### Section du texte
>>>

Leurs rapports sexuels sont ensuite devenus plus violents, selon la plainte de l'actrice, allant jusqu'à causer des saignements. "Au moins une fois, M. Besson refusa d'utiliser un préservatif, selon le témoignage de Mme Van Roy aux policiers, et à deux reprises il a commencé des relations sexuelles alors qu'elle dormait, s'arrêtant au moment où elle s'est réveillée", raconte le New York Times.
Elle affirme avoir eu peur d'être coupée du film Anna en cours de montage au moment des faits. Plus tôt et alors qu'elle ne répond pas à ses appels, il la relègue dans le générique de Taxi 5 sorti en avril dernier.
On peut également y lire comment lors d'un rendez-vous au Bristol, Luc Besson a pénétré Sand Van Roy avec ses doigts. Elle lui demande alors d'arrêter et il feint de ne rien entendre. Elle explique au New York Times : "Je me suis dit, 'si je pars maintenant, c'est la fin de ma carrière"".
Le lendemain de l'épisode du Bristol, l'actrice affirme avoir ressenti de fortes douleurs comme une "infection urinaire" et avoir été "blessée au sang", après s'être fait frappée dans le dos. C'est à moment-là qu'elle décide d'aller voir la police. Sand Van Roy porte plainte contre le cinéaste à deux reprises : une fois le 18 mai, puis le 6 juillet.
Les journalistes Alissa J. Rubin et Elian Peltier, autrices de l'article du New York Times, jugent fortement et justement la culture française sur cette absence de réactions en France : "D'autres facteurs sont d'ordre culturel. Depuis longtemps, les Français estiment que leur conception de la sexualité est très différente de celle des Américains, perçue comme plus rigide et puritaine dans l'effort d'établir une frontière nette entre des comportements "appropriés" et d'autres "inacceptables".
"Les Français se targuent d'apprécier un art de la séduction et du flirt peu apprécié des Américains. Et la résistance au "politiquement correct" est portée en haute estime non seulement par les intellectuels de droite, mais aussi par une partie de ceux de gauche."
Luc Besson n'a pas souhaité répondre au New York Times, mais s'est exprimé par le biais de son avocat Thierry Marembert qui a déclaré que "le cinéaste qui n'est pas inculpé avait été "extrêmement surpris". "Luc Besson réserve ses déclarations à la police, et il est confiant qu'il pourra prouver son innocence", a ajouté l'avocat. L'enquête sur la plainte de Sand Van Roy est toujours en cours.

<<<

### Tâche demandée
Extrayez de l'article sur la plainte de Sand Van Roy, sans aucune modification, le passage qui s'ouvre sur les mots "Leurs rapports sexuels" et se clôt sur "New York Times.". Appuyez-vous uniquement sur le texte.

### Extrait des données

>>>

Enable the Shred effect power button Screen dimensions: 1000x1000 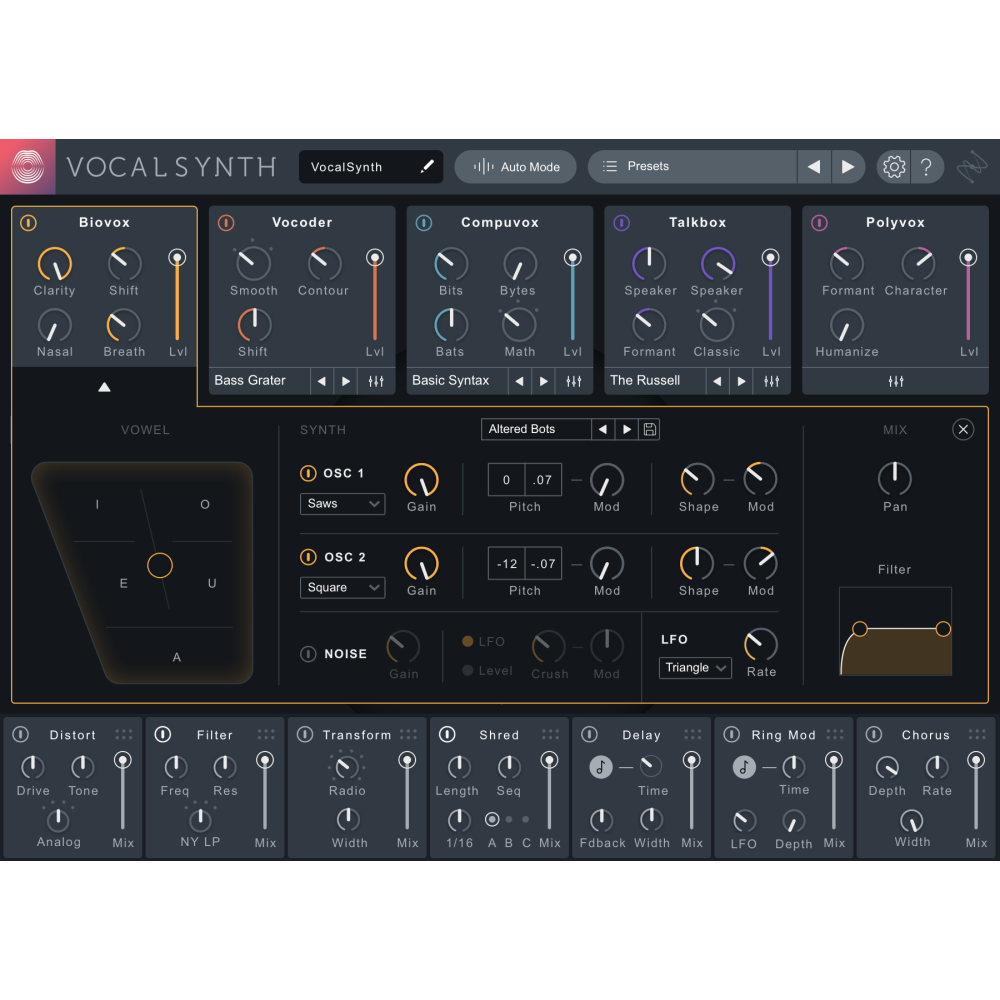(x=445, y=734)
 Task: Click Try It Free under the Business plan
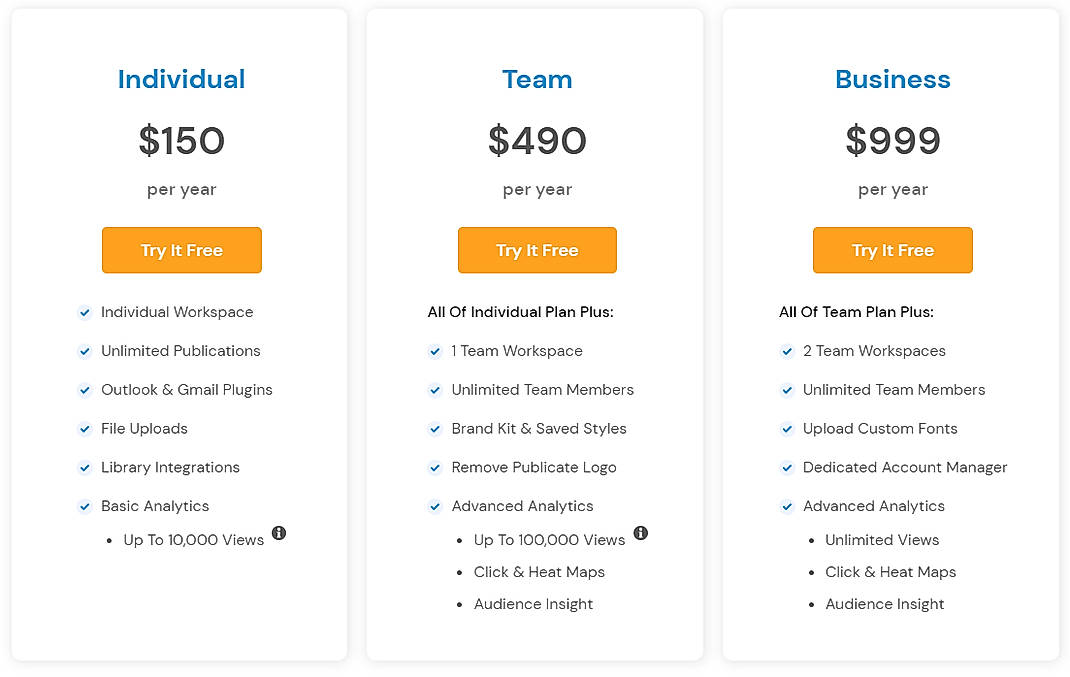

<<<

### Résultat
Leurs rapports sexuels sont ensuite devenus plus violents, selon la plainte de l'actrice, allant jusqu'à causer des saignements. "Au moins une fois, M. Besson refusa d'utiliser un préservatif, selon le témoignage de Mme Van Roy aux policiers, et à deux reprises il a commencé des relations sexuelles alors qu'elle dormait, s'arrêtant au moment où elle s'est réveillée", raconte le New York Times.